Computational analysis of asymmetric water entry of wedge and ship section at constant velocity

Abstract

Water impact problems receive much attention due to their short duration and large unsteady component of hydrodynamic loads. The effect of water entry has several important applications in various aspects of the naval field. Significant attention has been given to various water entry phenomena such as ship slamming, planning hulls, high-speed hydrodynamics of seaplanes, surface-piercing propellers and the interaction of high-speed liquid drops with structural elements. Asymmetric water entry may be caused by various natural phenomena such as weather conditions or strong winds. Since the determination of hydrodynamic impact load plays a vital role in designing safe and effcient vessels, an accurate and reliable prediction method is necessary to investigate asymmetric water entry problems.

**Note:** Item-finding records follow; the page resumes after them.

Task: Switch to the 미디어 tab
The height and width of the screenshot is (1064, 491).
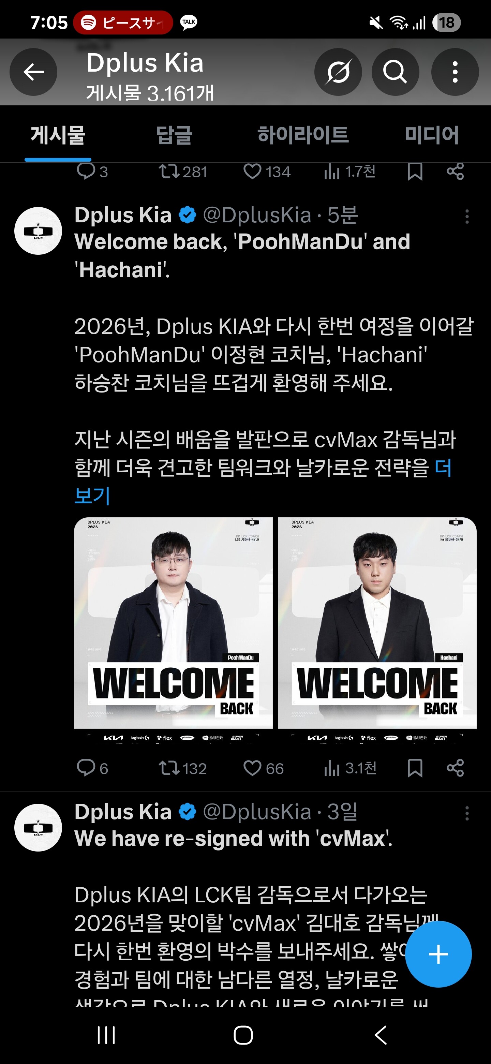Action: click(432, 135)
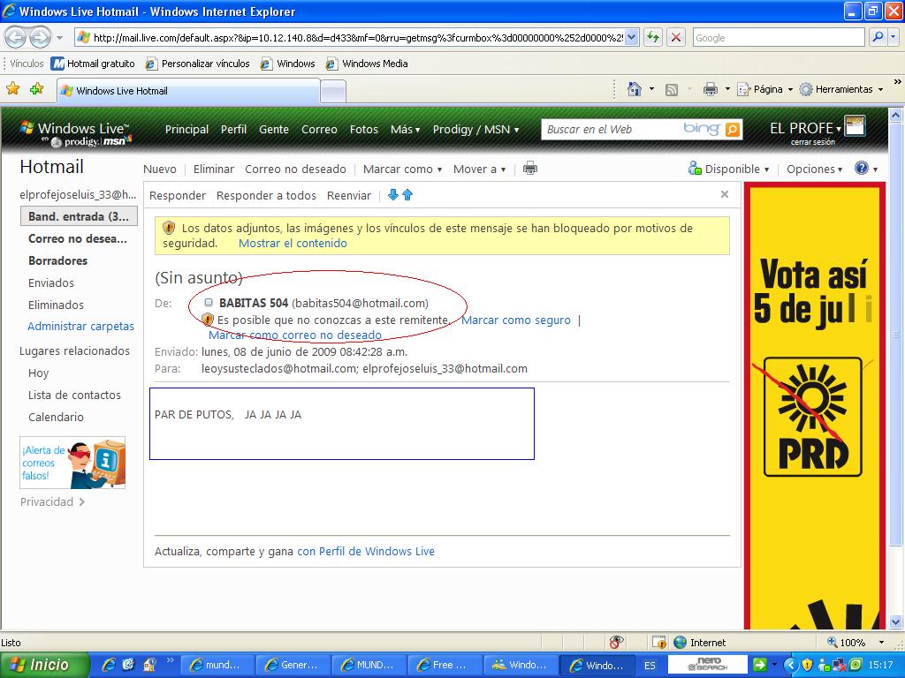905x678 pixels.
Task: Open the Correo menu in header
Action: [319, 129]
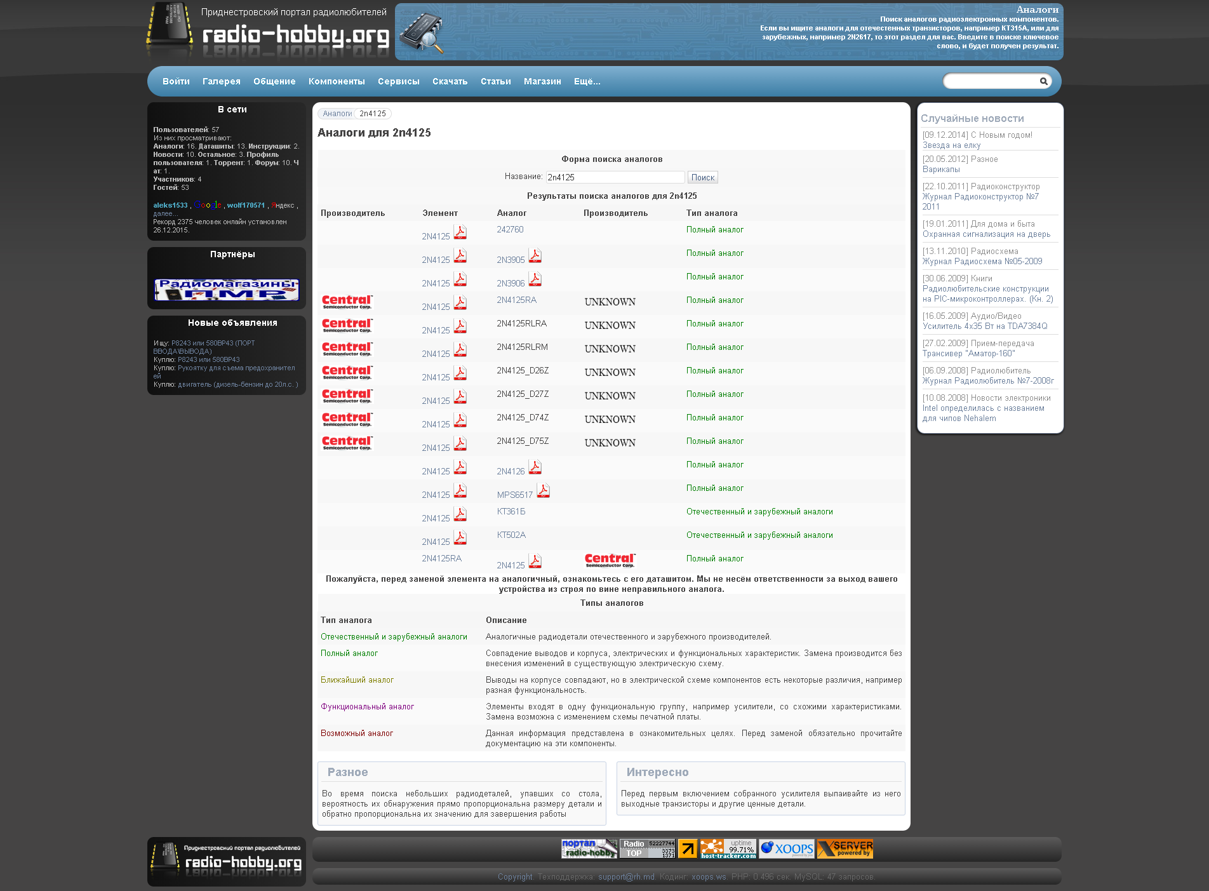Open the news link Усилитель 4x35 Вт на TDA7384Q
Viewport: 1209px width, 891px height.
984,326
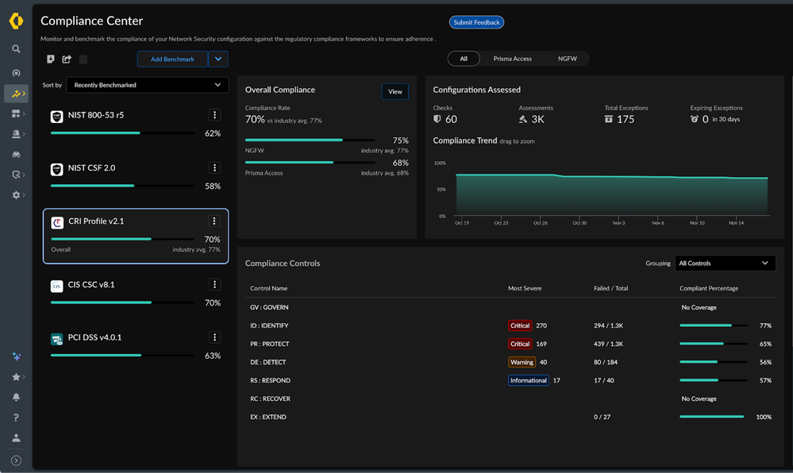The width and height of the screenshot is (793, 473).
Task: Click the binoculars discovery icon in the sidebar
Action: pos(16,154)
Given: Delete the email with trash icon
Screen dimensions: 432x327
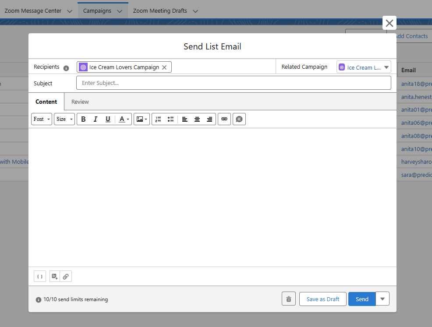Looking at the screenshot, I should pos(289,299).
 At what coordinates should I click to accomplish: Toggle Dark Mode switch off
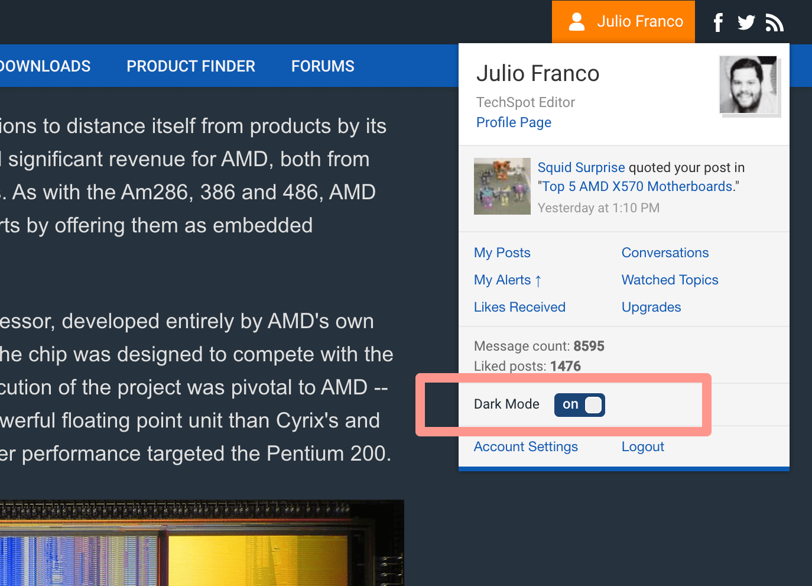[x=579, y=404]
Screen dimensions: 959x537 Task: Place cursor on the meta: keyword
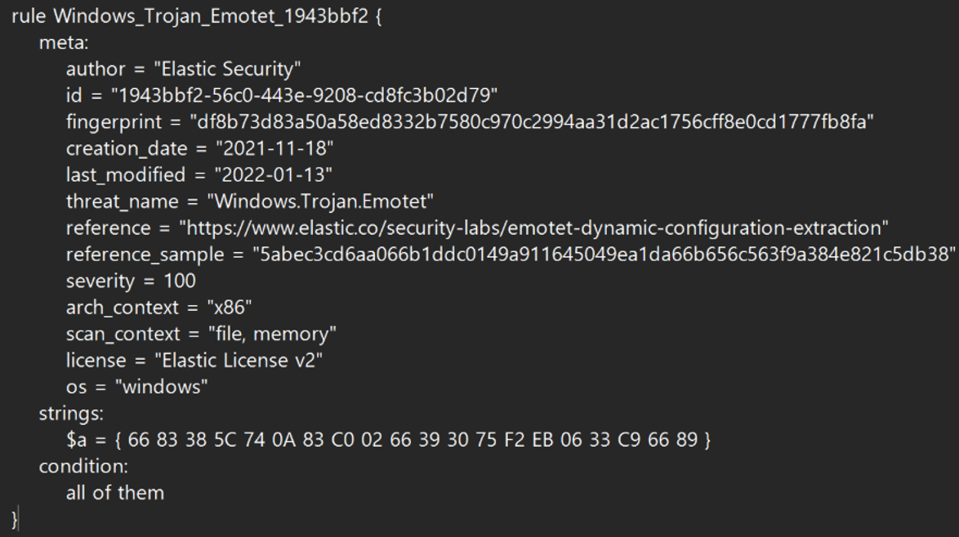[64, 42]
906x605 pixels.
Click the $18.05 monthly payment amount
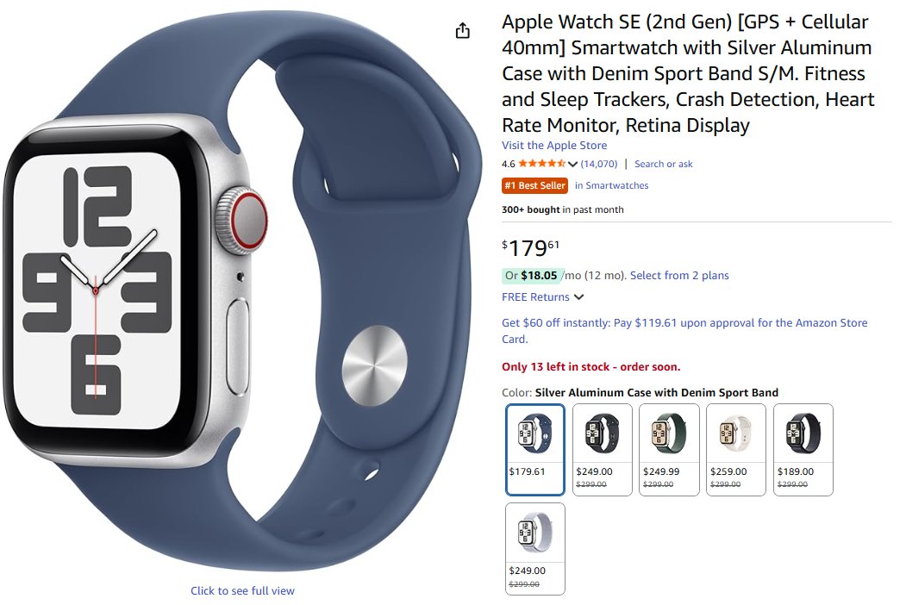(539, 276)
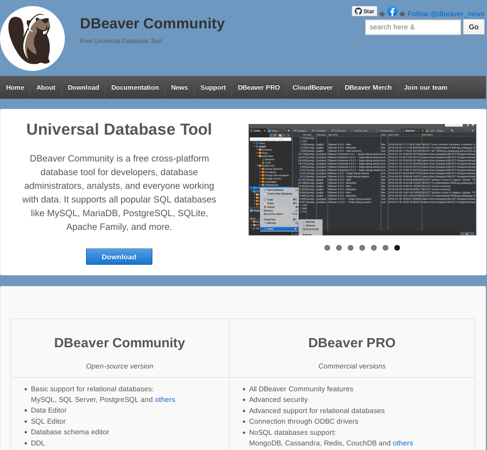Open the Facebook icon link
Screen dimensions: 487x450
tap(392, 12)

In this paper, water entry of a two-dimensional wedge and ship section at constant velocity in asymmetric condition will be analysed numerically and the effects of asymmetric impact on the velocity and pressure distribution will be discussed. The finite volume method is employed to solve the dynamic motion of the wedge in two-phase flow. During the water entry, the air and water interface is described implicitly by the volume of fluid (VOF) scheme. The numerical code and method was first validated for symmetric condition by one of the present author is applied for asymmetric wedge and ship section. The free surface, velocity and pressure distribution for asymmetric water entry are investigated and visualized with contour plots at different time steps.